Instructions for the task: Where the word "screenshot" occurs in a line of the listing below, copy that line.

Materials provided:
+ + + +
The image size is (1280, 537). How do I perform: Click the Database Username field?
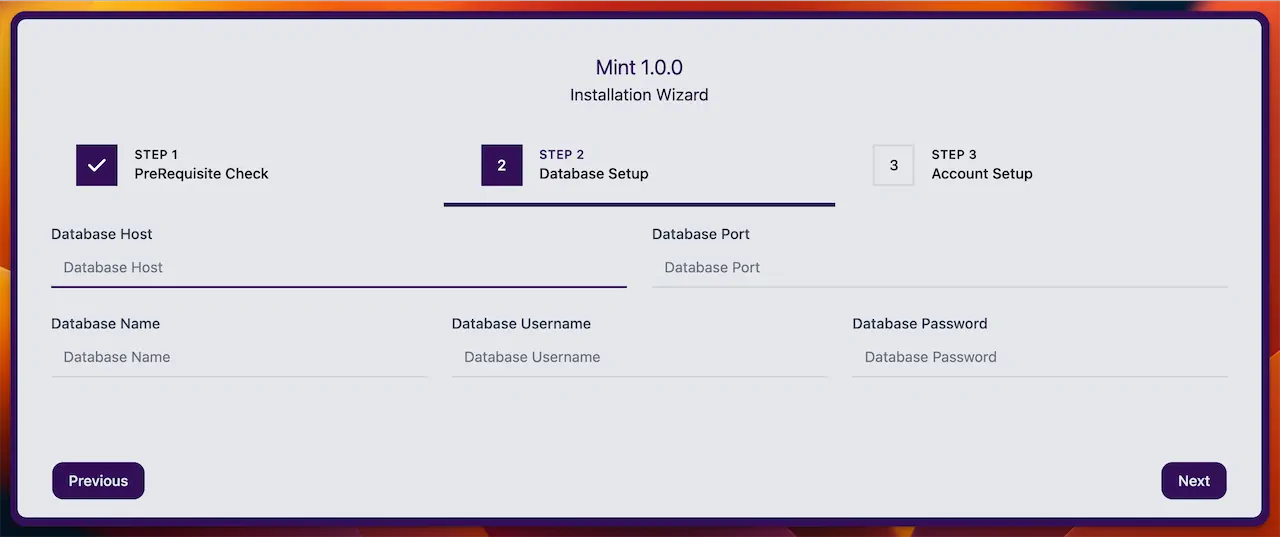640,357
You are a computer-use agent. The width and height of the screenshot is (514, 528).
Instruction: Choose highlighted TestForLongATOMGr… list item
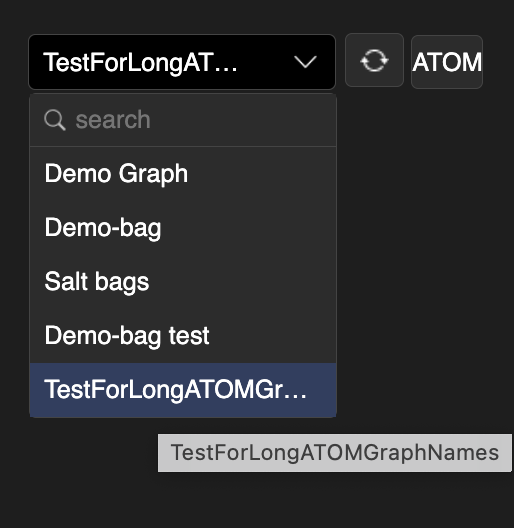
+ + + +
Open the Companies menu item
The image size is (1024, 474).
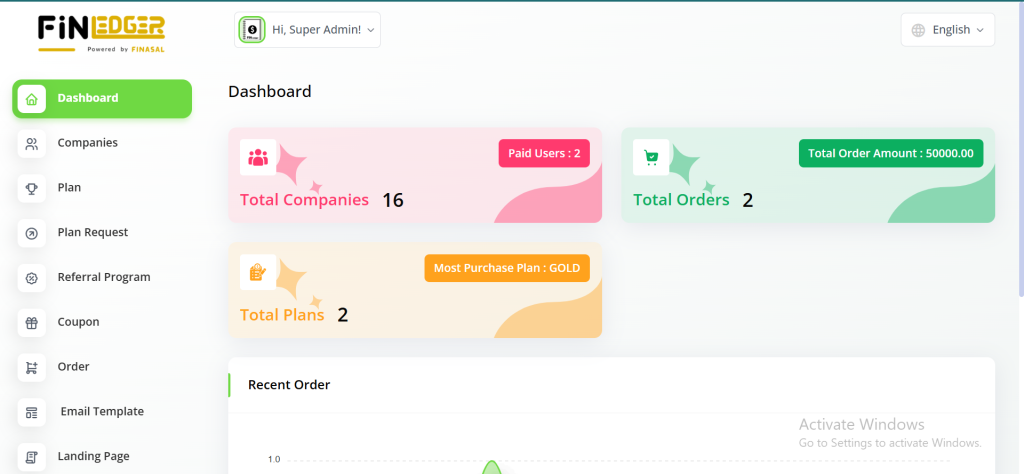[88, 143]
+ + + +
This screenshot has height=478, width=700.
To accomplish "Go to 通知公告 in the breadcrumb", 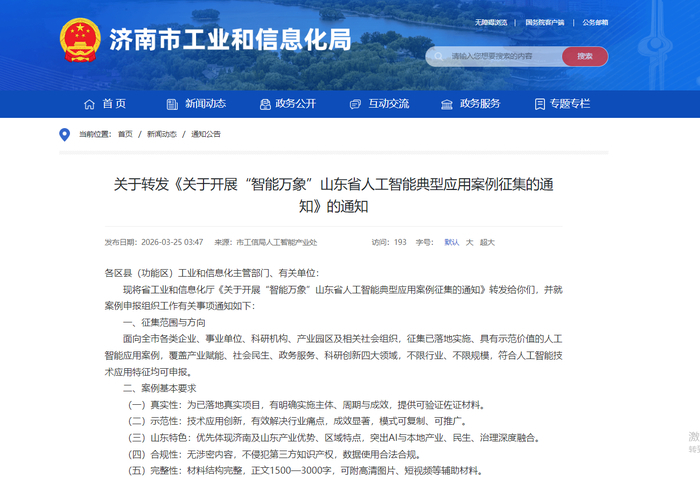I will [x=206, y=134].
+ + + +
The completed task:
You are a computer-use agent. The width and height of the screenshot is (514, 528).
This screenshot has height=478, width=700.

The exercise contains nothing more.